Fine can be steep for using cross-median emergency U-turns

The in basket: The Judybaker, my wife, saw an old vehicle, almost certainly not an official emergency vehicle, using that through-median paved patch on Highway 3 north of Chico Way to turn around recently. It and similar cut-throughs are intended for police, fire or other emergency vehicles going to an emergency and have No U-Turn signs. She wondered what the penalty is for a private citizen doing that.

The out basket: State Trooper Todd Bartolac, filling in for Kristra Hedstrom while she’s on leave, says the penalty can go up to $411.

That’s if the citing officer chooses to use that strange law (RCW 46.61.150) that reads, “Whenever any highway has been divided into two or more roadways by leaving an intervening space or by a physical barrier or clearly indicated dividing section or by a median island not less than eighteen inches wide formed either by solid yellow pavement markings or by a yellow crosshatching between two solid yellow lines so installed as to control vehicular traffic, every vehicle shall be driven only upon the right-hand roadway unless directed or permitted to use another roadway by official traffic-control devices or police officers. No vehicle shall be driven over, across or within any such dividing space, barrier or section, or median island, except through an opening in such physical barrier or dividing section or space or median island, or at a crossover or intersection established by public authority.”

If you can’t spot the wording in that law that forbids turning across those through-median areas, you’re not alone. I can’t either. But that’s the same law that is interpreted to allow left turns across garden-variety double yellow lines, and to impose a $411 fine for crossing the gore points on freeways, those merging white lines at on- and off-ramps.

It seems that it can be interpreted to permit or forbid almost anything.

Todd also cited another law that seems more on point.
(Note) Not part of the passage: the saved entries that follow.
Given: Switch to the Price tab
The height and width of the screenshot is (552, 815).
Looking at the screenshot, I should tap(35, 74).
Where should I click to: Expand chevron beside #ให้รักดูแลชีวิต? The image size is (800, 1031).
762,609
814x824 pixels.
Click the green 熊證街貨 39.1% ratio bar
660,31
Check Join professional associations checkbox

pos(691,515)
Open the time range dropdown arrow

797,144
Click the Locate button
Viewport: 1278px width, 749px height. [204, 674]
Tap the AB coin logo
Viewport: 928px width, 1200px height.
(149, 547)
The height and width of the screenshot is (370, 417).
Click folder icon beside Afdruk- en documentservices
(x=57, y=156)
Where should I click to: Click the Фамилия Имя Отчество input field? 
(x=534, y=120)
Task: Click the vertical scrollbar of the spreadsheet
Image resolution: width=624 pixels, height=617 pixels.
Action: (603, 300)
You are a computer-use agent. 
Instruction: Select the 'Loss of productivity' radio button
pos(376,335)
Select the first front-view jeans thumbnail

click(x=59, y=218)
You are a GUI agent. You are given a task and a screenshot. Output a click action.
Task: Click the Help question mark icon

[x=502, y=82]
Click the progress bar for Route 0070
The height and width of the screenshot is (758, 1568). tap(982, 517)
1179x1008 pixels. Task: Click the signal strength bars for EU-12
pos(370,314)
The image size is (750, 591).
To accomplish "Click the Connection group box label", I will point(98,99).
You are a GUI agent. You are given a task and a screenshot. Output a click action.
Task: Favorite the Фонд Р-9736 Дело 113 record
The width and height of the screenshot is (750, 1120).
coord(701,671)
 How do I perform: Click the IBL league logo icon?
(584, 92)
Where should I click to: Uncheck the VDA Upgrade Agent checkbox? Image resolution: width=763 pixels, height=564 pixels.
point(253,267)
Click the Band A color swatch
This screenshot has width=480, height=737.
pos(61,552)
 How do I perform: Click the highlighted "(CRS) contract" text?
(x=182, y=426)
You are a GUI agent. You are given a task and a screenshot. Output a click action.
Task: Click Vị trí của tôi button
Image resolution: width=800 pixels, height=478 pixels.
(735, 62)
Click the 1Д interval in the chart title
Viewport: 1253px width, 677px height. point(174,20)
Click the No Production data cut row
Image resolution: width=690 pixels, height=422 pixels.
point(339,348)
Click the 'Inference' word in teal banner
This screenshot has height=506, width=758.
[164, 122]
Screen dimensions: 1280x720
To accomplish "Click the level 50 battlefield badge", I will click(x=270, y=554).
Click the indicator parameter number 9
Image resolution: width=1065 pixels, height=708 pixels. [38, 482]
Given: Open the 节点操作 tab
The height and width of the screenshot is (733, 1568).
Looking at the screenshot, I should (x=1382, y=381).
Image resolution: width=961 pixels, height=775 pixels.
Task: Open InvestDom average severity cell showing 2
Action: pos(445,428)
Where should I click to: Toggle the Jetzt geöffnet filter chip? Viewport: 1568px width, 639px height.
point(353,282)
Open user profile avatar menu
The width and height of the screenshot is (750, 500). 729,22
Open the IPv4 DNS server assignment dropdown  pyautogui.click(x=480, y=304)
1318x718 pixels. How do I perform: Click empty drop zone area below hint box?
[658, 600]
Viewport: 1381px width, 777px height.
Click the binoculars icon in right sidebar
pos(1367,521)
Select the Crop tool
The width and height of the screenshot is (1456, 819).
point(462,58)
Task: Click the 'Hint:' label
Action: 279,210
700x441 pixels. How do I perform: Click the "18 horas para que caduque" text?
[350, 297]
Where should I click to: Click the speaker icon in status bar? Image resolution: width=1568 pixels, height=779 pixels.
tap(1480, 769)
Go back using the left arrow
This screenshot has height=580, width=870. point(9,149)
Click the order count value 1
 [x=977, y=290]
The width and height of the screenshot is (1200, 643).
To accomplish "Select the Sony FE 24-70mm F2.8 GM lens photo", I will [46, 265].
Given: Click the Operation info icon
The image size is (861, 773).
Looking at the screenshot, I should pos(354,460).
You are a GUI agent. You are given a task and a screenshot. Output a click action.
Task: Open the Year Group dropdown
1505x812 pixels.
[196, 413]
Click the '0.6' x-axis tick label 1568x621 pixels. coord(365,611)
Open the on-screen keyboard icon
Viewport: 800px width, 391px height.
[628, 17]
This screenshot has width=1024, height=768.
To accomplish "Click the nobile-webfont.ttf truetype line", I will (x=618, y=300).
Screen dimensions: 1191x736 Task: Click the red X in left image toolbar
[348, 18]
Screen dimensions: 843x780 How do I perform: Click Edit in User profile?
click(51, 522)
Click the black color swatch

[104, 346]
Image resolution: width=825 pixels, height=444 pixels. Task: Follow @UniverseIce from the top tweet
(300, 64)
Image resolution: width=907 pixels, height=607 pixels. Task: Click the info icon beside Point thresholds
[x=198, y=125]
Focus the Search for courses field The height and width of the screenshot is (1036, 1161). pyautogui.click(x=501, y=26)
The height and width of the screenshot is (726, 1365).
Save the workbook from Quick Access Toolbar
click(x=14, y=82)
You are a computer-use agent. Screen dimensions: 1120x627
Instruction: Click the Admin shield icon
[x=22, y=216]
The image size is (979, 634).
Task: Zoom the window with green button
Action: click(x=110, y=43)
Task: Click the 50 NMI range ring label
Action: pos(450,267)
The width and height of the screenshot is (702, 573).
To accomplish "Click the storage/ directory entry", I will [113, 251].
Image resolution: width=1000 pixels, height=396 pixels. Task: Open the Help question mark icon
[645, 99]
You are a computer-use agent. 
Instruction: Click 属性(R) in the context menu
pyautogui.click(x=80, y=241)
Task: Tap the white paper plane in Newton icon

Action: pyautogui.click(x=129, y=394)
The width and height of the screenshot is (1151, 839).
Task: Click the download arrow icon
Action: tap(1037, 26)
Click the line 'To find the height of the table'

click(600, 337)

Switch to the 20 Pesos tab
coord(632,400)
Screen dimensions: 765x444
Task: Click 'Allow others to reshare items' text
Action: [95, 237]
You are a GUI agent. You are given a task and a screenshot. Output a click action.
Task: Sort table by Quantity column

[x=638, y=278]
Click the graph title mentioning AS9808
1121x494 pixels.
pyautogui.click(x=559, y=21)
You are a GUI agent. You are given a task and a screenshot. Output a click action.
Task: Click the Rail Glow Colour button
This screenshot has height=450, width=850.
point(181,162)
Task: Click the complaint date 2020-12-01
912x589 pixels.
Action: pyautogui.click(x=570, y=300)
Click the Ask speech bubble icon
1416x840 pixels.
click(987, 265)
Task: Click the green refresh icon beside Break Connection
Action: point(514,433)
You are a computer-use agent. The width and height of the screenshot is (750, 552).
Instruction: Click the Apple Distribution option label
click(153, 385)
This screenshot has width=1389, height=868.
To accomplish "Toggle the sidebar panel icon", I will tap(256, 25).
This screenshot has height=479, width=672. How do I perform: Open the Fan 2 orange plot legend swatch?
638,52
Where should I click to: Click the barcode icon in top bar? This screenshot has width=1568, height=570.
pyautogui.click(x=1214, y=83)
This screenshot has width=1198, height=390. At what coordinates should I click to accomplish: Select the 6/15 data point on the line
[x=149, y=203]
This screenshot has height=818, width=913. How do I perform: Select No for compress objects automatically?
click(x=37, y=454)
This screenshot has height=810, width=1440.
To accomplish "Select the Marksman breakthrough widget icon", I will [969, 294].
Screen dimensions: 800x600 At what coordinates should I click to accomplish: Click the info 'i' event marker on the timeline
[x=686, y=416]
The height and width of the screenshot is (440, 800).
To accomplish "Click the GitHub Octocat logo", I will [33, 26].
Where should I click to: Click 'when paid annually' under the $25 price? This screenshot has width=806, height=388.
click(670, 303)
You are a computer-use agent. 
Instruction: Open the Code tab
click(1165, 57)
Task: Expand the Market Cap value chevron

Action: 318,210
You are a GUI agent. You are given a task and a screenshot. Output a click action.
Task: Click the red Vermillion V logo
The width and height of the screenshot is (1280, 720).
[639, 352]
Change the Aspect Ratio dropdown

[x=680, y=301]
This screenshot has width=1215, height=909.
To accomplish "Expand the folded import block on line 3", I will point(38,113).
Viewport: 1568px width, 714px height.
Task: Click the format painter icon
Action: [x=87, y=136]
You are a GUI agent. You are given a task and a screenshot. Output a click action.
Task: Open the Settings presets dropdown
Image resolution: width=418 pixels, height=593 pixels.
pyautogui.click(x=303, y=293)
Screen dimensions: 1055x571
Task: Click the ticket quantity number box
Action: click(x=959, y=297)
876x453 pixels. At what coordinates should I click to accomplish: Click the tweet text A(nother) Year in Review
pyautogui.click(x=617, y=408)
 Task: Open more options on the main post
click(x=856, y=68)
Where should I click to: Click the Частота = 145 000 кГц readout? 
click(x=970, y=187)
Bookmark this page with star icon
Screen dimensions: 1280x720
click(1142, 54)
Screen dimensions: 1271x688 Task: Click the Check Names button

It reads, “No person shall drive a vehicle onto or from any limited access roadway except at such entrances and exits as are established by public authority.” That one carries a $216 fine and seems better to describe what was done illegally.

Todd says an officer can choose either law. My guess is a officer also could choose to write a ticket for making an illegal turn or disregarding a regulatory sign (each with a $124 fine) or even negligent driving. Getting up to speed once the U-turn is complete, entering 60-mile-per-hour traffic while bouncing  over the inner rumble strip certainly could be called negligent, especially if it leads to an accident. The fine for negligent driving is $550.

Planting the new Highway 304 center area

The in basket:  Carl Erickson writes, “Now that the Highway 304 project from Highway 3 to the shipyard gate is done, I’m curious about what’s going to be planted in the median.
“It seems to me that deciduous trees, as are in the older section, are a dangerous, labor-intensive way to beautify the area with leaves falling and maintenance crews dodging vehicles to clean them up.